La verdad es que el principio no podía ser mejor, pasar dos días en un albergue donde lo teníamos todo hecho nos ayudó a preparar el resto de los días que estaríamos fuera. Si queríamos pasar dos días de ruta por la montaña se tenía que hacer la comida, plantar tiendas, llevar unos horarios, etc. Pero todo fue sobre ruedas y pasados unos días ya parecíamos expertos en transportes, dietas, rutas y todo lo que se nos propusiera. El paso por la montaña fue magnífico, la noche del camping lo pasamos muy bien, pero el objetivo era descansar y recuperar fuerzas para la excursión del día siguiente. Nos esperaba un día intenso, la niebla matutina nos asustó un poco pero nada impidió que siguiéramos con lo que habíamos preparado y sobre todo con el vivac, uno de los grandes objetivos del viaje. A la mañana siguiente ya volvíamos, quedaban tres días de viaje y queríamos pasarlos en San Sebastián, haciendo deportes de aventura y disfrutando de las playas y del turismo.

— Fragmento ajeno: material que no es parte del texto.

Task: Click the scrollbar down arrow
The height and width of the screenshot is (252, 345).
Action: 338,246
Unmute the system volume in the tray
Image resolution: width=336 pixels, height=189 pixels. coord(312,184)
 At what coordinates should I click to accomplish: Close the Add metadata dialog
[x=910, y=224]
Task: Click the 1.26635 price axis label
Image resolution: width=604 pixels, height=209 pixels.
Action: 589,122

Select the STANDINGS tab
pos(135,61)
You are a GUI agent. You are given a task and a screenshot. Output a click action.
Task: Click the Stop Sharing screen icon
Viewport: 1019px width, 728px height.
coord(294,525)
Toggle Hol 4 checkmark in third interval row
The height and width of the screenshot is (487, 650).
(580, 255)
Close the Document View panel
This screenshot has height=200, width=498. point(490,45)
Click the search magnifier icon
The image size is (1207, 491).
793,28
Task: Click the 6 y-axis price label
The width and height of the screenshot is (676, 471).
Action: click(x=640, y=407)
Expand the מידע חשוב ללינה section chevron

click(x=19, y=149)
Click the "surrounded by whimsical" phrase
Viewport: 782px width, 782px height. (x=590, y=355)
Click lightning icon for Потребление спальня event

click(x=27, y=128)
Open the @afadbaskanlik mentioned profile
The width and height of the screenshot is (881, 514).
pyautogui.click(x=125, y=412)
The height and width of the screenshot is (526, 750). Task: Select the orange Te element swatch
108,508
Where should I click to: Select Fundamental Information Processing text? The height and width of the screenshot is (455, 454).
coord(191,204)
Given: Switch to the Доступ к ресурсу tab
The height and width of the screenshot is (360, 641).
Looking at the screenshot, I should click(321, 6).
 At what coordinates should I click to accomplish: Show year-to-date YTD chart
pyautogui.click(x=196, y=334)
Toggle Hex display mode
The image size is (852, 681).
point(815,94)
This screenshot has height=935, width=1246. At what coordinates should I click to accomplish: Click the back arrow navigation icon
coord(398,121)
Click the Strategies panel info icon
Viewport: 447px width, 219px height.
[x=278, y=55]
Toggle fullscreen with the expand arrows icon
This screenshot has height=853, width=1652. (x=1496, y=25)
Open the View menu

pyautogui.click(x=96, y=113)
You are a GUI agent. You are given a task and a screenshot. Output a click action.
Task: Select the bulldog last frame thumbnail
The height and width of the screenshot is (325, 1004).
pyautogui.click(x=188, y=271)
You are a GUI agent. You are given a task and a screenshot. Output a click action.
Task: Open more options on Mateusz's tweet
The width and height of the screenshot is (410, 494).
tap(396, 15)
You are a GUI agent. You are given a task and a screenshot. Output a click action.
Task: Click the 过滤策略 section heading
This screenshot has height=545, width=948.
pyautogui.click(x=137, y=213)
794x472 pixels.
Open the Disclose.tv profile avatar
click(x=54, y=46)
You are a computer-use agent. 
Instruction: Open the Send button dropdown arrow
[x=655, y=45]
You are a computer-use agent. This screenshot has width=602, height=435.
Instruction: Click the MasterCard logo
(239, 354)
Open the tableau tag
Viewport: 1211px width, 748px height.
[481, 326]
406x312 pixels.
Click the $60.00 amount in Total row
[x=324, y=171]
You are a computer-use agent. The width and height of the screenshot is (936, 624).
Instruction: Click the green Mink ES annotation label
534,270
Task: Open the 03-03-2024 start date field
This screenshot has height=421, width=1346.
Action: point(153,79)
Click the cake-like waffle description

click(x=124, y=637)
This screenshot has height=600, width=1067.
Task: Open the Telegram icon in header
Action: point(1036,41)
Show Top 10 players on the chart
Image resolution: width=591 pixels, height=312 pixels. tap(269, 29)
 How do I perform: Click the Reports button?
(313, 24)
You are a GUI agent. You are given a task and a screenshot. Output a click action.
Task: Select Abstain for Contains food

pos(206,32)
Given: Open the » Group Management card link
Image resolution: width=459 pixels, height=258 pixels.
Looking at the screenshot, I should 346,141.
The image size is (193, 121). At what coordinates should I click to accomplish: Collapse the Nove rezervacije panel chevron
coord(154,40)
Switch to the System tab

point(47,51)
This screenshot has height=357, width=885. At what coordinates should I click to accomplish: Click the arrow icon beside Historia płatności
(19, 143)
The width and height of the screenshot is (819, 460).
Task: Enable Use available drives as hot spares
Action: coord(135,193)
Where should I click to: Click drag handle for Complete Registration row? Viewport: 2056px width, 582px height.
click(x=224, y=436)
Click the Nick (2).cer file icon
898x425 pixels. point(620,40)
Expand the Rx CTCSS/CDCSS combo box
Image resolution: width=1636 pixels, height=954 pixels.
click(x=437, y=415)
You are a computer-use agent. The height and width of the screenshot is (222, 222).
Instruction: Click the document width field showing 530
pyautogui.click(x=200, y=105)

Las actividades en San Sebastián fueron geniales, no sé si me gustaron más las canoas o las piraguas, pero lo que tengo muy claro es que nunca podré olvidar la voz de Joan diciendo: “Derecha, derecha, izquierda, izquierda...”, mientras Ariadna y yo remábamos intentando dominar la corriente del río. A la mañana siguiente ya volvíamos y ahora las caras largas de la ida se habían convertido en pesadillas. Euskadi se había acabado y con él las colonias de los Rierols. Suerte que el viaje fue un éxito y esto nos ha motivado a comprometernos para el año que viene. Ya no estarán los monitores para organizarlo todo, pero estará nuestra ilusión ahora que hemos podido comprobar que... ¡con confianza no hay barreras!